I have reviewed this document as part of the security directorate’s ongoing effort to review all IETF documents being processed by the IESG.  These comments were written with the intent of improving security requirements and considerations in IETF drafts.  Comments not addressed in last call may be included in AD reviews during the IESG review.  Document editors and WG chairs should treat these comments just like any other last call comments.

This document specifies a means to find authoritative RADIUS servers for a given realm. This can be useful when authenticating/authorizing devices within a roaming consortium (e.g., eduroam). An authoritative RADIUS client trying to authenticate/authorize a host or perform accounting for that host finds a RADIUS server by querying DNS for service records defined in this document. Once a candidate sever has been found in DNS, the querier initiates a RADIUS protocol to it protected by TLS, authorizes it based on information in its certificate, and then RADIUS happens in the usual fashion. The document is almost ready for publication, in my opinion.

There’s not much background given, and having an overview of the solution architecture in the Introduction would be useful. I.e., a description and picture showing the actors and the communication flows between them.  I don’t have complete confidence that I correctly understood which actors are involved in the RASIUS/TLS transaction -- in some sections it seems that RADIUS clients are initiating requests and sometimes RADIUS servers and I thought only clients contacted servers. An overview of the actors would probably have clarified that.

If I understand correctly how roaming consortiums currently work today, a RADIUS client within a consortium needing to make a AAA call to a RADIUS server in another realm does not contact the server directly. Instead, it routes the request through a hierarchy of RADIUS servers following roots of trust. The trust model in this document seems to be bypass the roots of trust, where the client directly contacts the server. This seems to be discussed in the Section 6 (Privacy Considerations) discussion of “clearinghouses", but if the trust model is changed, this is a bigger impact than privacy so ought to be discussed explicitly someplace in the document.

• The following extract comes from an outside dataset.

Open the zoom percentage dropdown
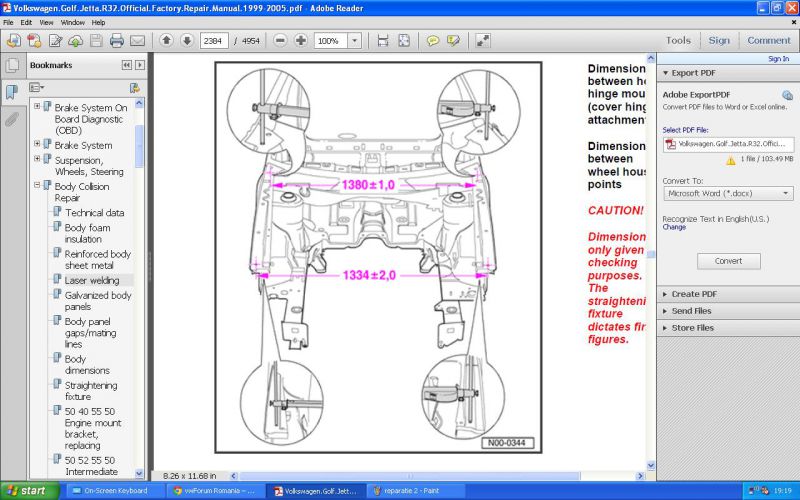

Section 2.1.1.3 discusses the use of TLS cipher suites, and makes the point that certificate based cipher suites need to be used because there won’t be any pre-distributed secret key material available. That’s good advice. I think the section should also give advice on choosing trust roots. This is important because the identity of the server was gotten in an untrusted manner (from unsecured DNS), and the certificate it presents contains information used for  authorization of a server (i.e., SubjectAltName). If a RADIUS client were to accept a certificate signed by a wide range of trust roots (e.g, the set of roots used by browsers, where the trustability of many CAs in the hierarchy is unknown) then the RADIUS client would be  ill advised to trust authorization information claims in the hierarchy. On the other hand, if the trust roots were restricted to a set of highly trusted trust roots maintained by the consortium, then the authorization information in the certificate would be trustable. This should be explained.

Section 2.2 defines the NAIRealm name as a form of otherName. This makes sense. But there is also a paragraph discussing sRVName, which is confusing. I think it’s clarifying who sRVName isn’t applicable; it would be good state that plainly at the beginning of the paragraph.

Section 5  (first paragraph) makes the point that the information gotten from DNS can’t be trusted. But I would suggest a slight rewording: s/can not be trusted/is not sufficient to identify an authorized server/.